EXERCISE:
Ignoring pictures, transcribe exactly the lines between the one containing "The height and" and the end of the material, both included.

MATERIAL TO PROCESS:
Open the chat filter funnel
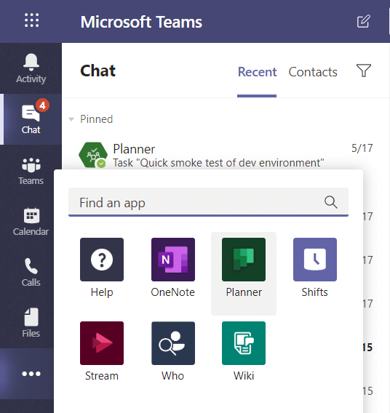This screenshot has width=390, height=413. click(364, 71)
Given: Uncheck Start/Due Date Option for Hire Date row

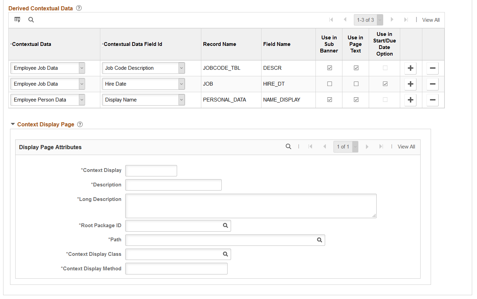Looking at the screenshot, I should point(385,84).
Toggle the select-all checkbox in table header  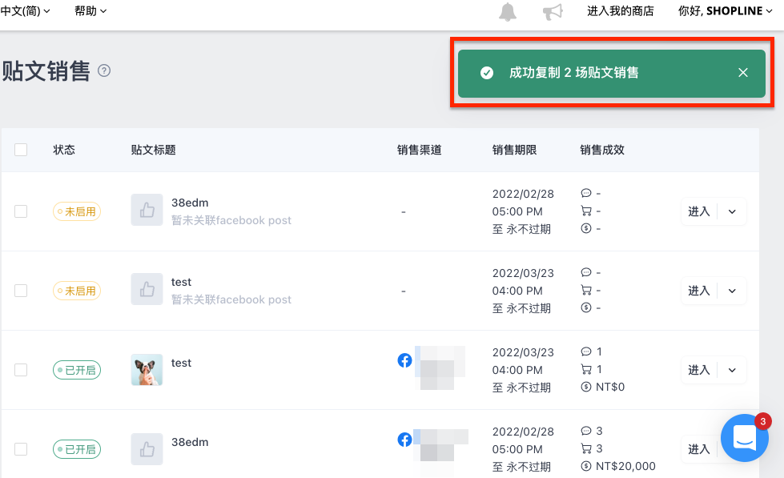coord(21,150)
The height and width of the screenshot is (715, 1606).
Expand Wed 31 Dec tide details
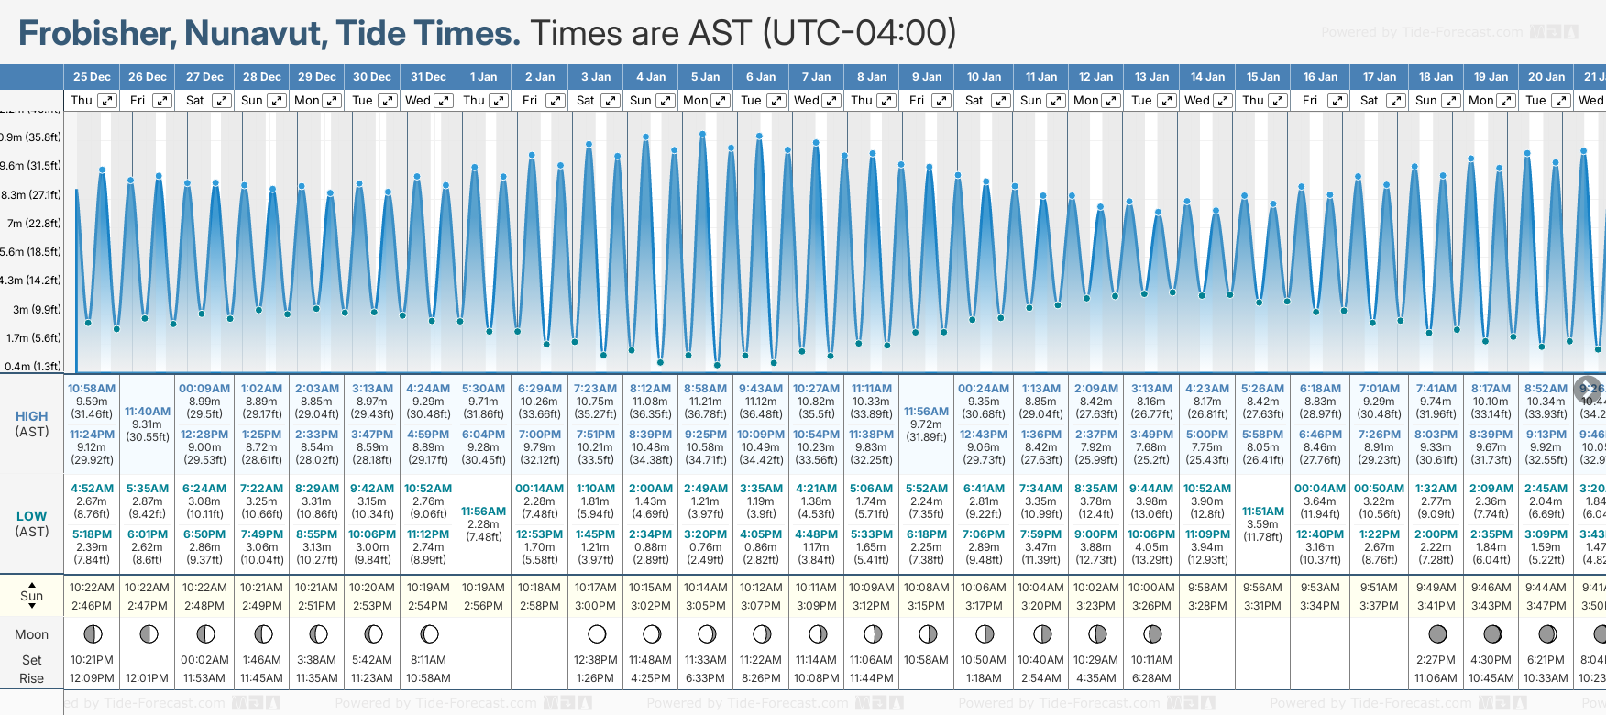443,101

TASK RESULT:
The height and width of the screenshot is (715, 1606).
Expand Wed 31 Dec tide details
443,101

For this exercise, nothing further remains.